> [Exercise objective]
Copy the listing from the line containing "Where should I click to: Click the shuttle" up to and including the line containing "Looking at the screenshot, I should pos(133,202).", reproducing each line without any change.

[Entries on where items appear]
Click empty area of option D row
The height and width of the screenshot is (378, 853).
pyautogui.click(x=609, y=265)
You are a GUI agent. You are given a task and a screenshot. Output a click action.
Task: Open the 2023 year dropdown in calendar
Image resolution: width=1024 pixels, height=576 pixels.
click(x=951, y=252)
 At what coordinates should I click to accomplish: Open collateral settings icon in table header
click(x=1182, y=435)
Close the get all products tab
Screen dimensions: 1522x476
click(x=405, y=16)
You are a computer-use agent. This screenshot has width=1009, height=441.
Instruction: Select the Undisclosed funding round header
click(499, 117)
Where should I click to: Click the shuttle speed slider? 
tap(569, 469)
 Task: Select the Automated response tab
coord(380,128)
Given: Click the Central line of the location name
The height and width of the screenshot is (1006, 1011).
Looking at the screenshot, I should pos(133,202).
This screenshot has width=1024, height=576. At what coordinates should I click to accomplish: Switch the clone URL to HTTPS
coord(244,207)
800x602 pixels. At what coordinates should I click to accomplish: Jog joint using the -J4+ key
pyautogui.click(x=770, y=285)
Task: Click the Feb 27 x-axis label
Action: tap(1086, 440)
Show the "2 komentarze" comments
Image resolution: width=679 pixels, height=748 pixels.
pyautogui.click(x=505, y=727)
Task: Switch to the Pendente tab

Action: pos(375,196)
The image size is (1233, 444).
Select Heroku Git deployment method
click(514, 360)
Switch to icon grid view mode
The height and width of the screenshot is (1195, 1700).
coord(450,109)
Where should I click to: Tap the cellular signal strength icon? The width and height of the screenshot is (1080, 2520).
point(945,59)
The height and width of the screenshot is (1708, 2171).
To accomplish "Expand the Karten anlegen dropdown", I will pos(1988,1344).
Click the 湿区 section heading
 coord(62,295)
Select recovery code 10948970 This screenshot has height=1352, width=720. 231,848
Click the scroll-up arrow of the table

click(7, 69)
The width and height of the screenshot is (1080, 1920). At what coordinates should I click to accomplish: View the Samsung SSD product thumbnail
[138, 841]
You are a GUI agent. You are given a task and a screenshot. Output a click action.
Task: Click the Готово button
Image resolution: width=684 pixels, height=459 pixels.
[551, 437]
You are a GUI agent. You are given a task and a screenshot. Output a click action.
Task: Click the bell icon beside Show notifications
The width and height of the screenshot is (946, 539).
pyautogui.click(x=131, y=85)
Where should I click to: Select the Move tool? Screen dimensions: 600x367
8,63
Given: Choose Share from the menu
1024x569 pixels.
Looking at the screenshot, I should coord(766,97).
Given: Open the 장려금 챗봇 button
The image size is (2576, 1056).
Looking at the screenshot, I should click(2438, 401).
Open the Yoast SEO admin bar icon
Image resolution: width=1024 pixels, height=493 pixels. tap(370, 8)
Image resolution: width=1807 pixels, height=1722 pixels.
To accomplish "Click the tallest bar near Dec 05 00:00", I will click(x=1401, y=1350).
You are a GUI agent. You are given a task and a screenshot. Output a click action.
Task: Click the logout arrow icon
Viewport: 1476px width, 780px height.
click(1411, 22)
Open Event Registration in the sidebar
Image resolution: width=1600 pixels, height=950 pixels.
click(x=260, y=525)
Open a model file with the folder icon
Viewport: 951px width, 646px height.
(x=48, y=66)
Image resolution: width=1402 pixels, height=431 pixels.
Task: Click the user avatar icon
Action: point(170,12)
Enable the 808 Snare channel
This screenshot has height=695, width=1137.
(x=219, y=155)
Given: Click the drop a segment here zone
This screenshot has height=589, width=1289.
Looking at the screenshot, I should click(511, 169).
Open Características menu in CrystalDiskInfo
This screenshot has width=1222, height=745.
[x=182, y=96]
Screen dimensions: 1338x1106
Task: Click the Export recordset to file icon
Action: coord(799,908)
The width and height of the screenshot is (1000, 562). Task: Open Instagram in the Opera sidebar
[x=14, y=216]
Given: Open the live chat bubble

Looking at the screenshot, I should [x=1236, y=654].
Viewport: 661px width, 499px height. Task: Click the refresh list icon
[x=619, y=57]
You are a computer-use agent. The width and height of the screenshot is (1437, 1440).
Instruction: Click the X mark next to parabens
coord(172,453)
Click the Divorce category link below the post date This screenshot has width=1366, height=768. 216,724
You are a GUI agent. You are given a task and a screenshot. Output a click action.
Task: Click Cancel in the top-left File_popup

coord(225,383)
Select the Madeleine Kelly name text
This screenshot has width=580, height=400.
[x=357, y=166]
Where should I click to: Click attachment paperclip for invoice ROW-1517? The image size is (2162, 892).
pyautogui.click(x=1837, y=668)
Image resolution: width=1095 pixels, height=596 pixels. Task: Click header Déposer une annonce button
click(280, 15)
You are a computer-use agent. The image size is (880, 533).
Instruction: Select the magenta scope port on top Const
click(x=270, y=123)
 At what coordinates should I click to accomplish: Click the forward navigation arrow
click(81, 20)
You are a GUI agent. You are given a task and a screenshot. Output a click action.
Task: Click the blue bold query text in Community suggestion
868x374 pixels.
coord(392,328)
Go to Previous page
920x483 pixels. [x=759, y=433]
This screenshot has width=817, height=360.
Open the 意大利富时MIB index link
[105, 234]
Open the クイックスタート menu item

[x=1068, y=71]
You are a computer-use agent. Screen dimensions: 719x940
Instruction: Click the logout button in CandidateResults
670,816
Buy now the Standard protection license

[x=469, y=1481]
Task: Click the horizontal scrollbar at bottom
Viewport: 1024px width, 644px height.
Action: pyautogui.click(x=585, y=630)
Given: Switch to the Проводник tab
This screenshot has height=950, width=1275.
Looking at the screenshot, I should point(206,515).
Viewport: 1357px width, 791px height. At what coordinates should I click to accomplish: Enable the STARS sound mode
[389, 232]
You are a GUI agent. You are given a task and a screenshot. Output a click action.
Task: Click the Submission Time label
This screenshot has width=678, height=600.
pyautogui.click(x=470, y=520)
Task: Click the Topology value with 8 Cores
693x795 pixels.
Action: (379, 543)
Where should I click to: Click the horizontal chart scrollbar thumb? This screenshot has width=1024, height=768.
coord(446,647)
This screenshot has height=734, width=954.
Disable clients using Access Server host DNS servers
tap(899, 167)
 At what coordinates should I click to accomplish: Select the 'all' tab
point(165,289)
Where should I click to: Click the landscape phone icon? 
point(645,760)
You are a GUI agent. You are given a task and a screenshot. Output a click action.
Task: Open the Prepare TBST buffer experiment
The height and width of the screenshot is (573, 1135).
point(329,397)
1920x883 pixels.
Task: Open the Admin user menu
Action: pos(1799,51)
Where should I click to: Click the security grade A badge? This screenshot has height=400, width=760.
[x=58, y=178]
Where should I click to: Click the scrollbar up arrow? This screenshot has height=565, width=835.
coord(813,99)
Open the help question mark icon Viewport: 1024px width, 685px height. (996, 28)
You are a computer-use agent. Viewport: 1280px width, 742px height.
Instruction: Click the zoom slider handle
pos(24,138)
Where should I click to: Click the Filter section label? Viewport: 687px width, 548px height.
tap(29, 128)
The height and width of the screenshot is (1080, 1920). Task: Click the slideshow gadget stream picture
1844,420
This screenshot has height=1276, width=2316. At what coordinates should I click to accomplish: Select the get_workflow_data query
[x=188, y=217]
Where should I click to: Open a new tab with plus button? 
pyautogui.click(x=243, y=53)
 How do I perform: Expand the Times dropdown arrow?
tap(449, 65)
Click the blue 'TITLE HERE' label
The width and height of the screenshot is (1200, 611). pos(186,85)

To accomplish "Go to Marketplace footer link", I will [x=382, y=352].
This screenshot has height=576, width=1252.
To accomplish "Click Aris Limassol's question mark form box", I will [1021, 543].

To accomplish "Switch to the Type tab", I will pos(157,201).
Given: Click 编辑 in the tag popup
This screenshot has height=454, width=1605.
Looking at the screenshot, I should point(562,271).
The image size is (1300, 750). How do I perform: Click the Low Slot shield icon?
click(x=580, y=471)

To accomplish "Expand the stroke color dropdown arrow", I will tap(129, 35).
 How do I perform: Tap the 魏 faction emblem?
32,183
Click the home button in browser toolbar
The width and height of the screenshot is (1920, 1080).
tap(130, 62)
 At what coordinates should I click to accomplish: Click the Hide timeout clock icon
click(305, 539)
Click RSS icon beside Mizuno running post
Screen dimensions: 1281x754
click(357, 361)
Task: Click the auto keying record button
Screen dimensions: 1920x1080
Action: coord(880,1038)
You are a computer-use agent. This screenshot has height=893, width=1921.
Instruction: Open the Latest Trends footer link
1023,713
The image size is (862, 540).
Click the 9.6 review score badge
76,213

> [Written answer]
Where should I click to: Click the shuttle speed slider? 
tap(569, 469)
 Task: Select the Automated response tab
coord(380,128)
Given: Click the Central line of the location name
The height and width of the screenshot is (1006, 1011).
Looking at the screenshot, I should pos(133,202).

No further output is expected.